There’s a reason for this.
After the (wholly justified, understated) bitterness of my last post, a moment of cheer: An old friend of mine is in the process of losing his job.
Now, normally I wouldn’t celebrate anyone—let alone a friend—losing a job, but, you see, he sells medical insurance in Texas and Indiana. And he’s been told that over the next three years, his income will be reduced, and basically eliminated entirely ca. 2015.
Translation on a macro level: insurance companies—far from acting as if they are “uncertain”—are cutting the commissions they are paying to agents in preparation for greater competition as the phases of the PPACA come into effect.
We have already seen variations on this: insurance companies that will no longer write policies for only parents, because their children have other options. Insurance companies complaining about the “cost” of having to cover basic services—you know, the preventive care that would seem to be implied when you call your plan a “Health Maintenance Organization” and which is covered by State Medicaid plans such as NJ FamilyCares.
The English translation of “the market won’t support it” is “we can’t compete with our current structure.” It is a tale told by a capitalist since the beginning of double-entry accounting, with the steel industry being a recent example of American Rebirth.) Economists us the phrase “creative destruction” to explain it, even though there is very little creative and a lot of destruction (or, in significant cases, structural shifting) that goes on at the time.
“Bending the cost curve” means producing more consumer surplus. This is what competition does in economic models, primarily by cutting margins (“excess rent”) and thereby making firms allocate capital and labor more efficiently. When your margins are large—through monopoly power, including “monopolist competition”—consumer surplus is low. Since Steve Jobs is the sexiest human being in the world, Apple products sell for higher margins than other communication/computing devices do. This may always be so—or maybe the world will shift to Android phones, a and the Apple of five years from now will look like the Apple of 15 years ago, taking cash from Microsoft in order to survive.

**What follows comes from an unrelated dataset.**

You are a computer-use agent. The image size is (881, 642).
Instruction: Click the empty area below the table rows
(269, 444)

Health insurance is an area hasn’t had true competition—search costs are too high for most people. (Indeed, the evil of employer-provided health insurance deductibility isn’t that it is a suboptimal allocation of resources so much as it is that that pre-tax money allows insurance companies to maintain higher margins without the consumer feeling the full cost of their loss. It is a system that perpetuates excess rent being paid, effectively as a transfer from the government to the insurer.) One of the first things health economists noted about Medicare Part D is that, while one had to “shop” to find an insurer, the effort required meant that very few people would then switch, even if the insurer later reaped excess rent. When switching costs (consumer) are higher than menu costs (supplier), excess rent is virtually an inevitability. (In this case, again, the American taxpayer is footing a large portion of the bill for a transfer to insurance companies. It is impossible to believe, given the bill’s enactment process, that this was not considered a feature.)

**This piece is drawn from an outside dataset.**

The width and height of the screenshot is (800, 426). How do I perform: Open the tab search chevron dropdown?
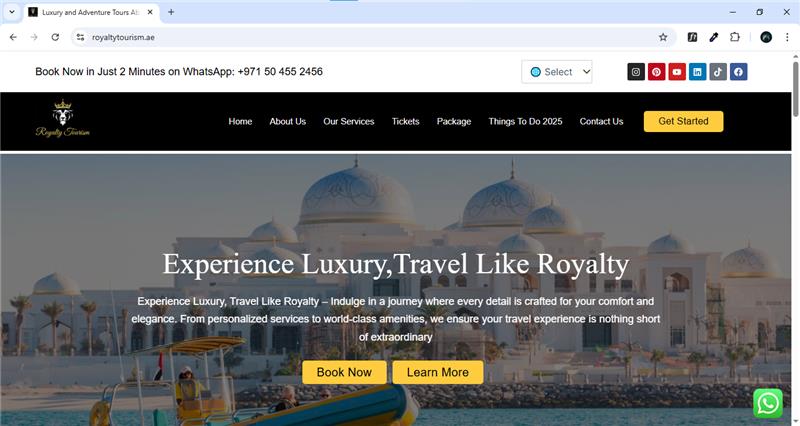click(12, 12)
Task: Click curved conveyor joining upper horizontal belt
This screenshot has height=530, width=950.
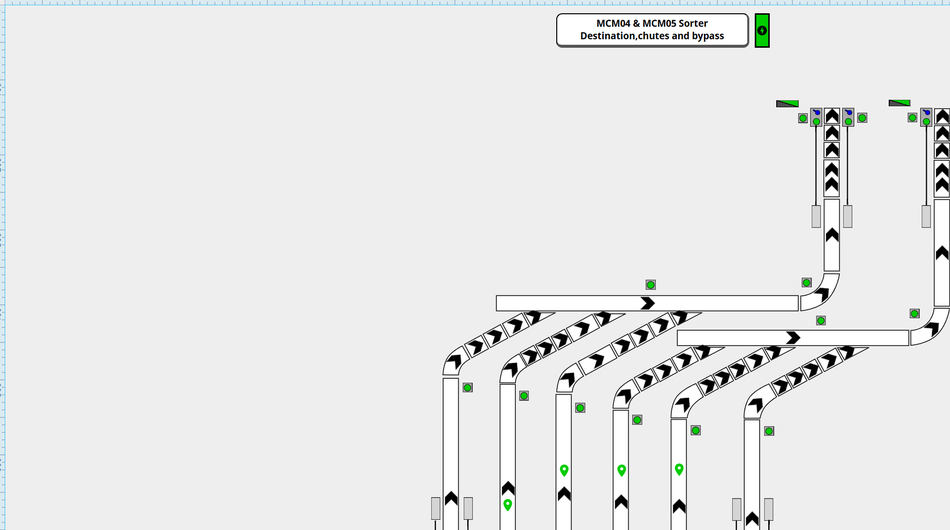Action: click(818, 294)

So there are multiple areas where consumer surplus is low in the health insurance industry. Which means that many people—including my friend—have been “earning” more than they are “producing”—some of the excess rent is distributed, after all. And, for the next few years, they will be seeing their incomes decline while people believe (as Jon Stewart said to Barack Obama last night) that PPACA will not take effect until 2014.

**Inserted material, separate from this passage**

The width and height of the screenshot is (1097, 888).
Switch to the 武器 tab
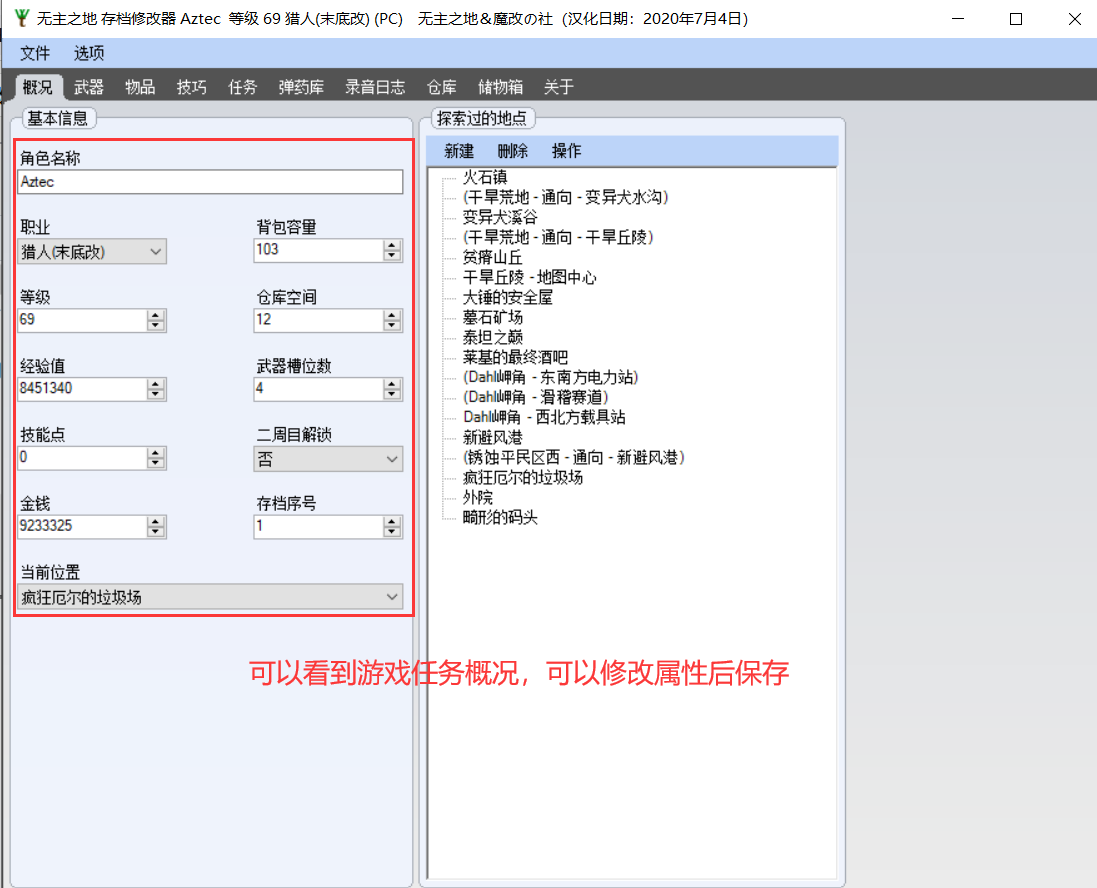point(89,87)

And Obama’s reply (starting around 7:30) was spot-on:
So for the next few years, people such as my friend will see that the squeeze is hitting them, while the benefits haven’t reached all of the general populace. (They have already reached many children—including adult children who can’t find a job and can at least be insured by their parents—and helped many senior citizens who were being affected by the “donut hole.”)
We saw this same sequence in the mid-1980s and early 1990s in the travel field—slowly at first, and then quickly as internet bookings and purchases determined solely by price became the rule. The survivors were the agencies with large corporate accounts and the ones that provided specialty (“niche”) services you couldn’t get from Travelocity and its competitors.
The travel agency market existed for one reason: in the old days, it cost an airline about 16 cents of every dollar to get a seat booked. An agent who could be paid 8-11% per ticket—with incentives for volume—was a bargain. It was, to use the economist’s favorite cliché, a win-win situation. And the benefits of tour and hotel bookings could truly be treated as marginal cost increases, with their own revenue stream generally more than enough to justify for even a small office.
But true competition—the decline in the incremental Search Costs presented to consumers by Travelocity and its competitors, followed quickly by direct booking availability directly with a specific airline—meant the end of that model, leading to industry consolidation, downsizings, and closings—just as the insurance agents are feeling the pressure now of the impending “exchanges.”
And, as then, my friend noted that there are still areas that will continue to be profitable for insurance agents in 2015. For insurance, policy service for the elderly. (Showers of gratitude from the insurance agents to the unfunded, deficit-exploding Medicare Part D shall continue.) Everything else will see the agents’s livelihood affected as the insurance companies try to protect their own share of the turf.
He has four years to prepare, and a roadmap for change that remains valuable. And for those interested in “bending the cost curve,” the first fruits of that effort are being realized. And people are realizing they will have to change their lifestyle and practices to deal with the new world.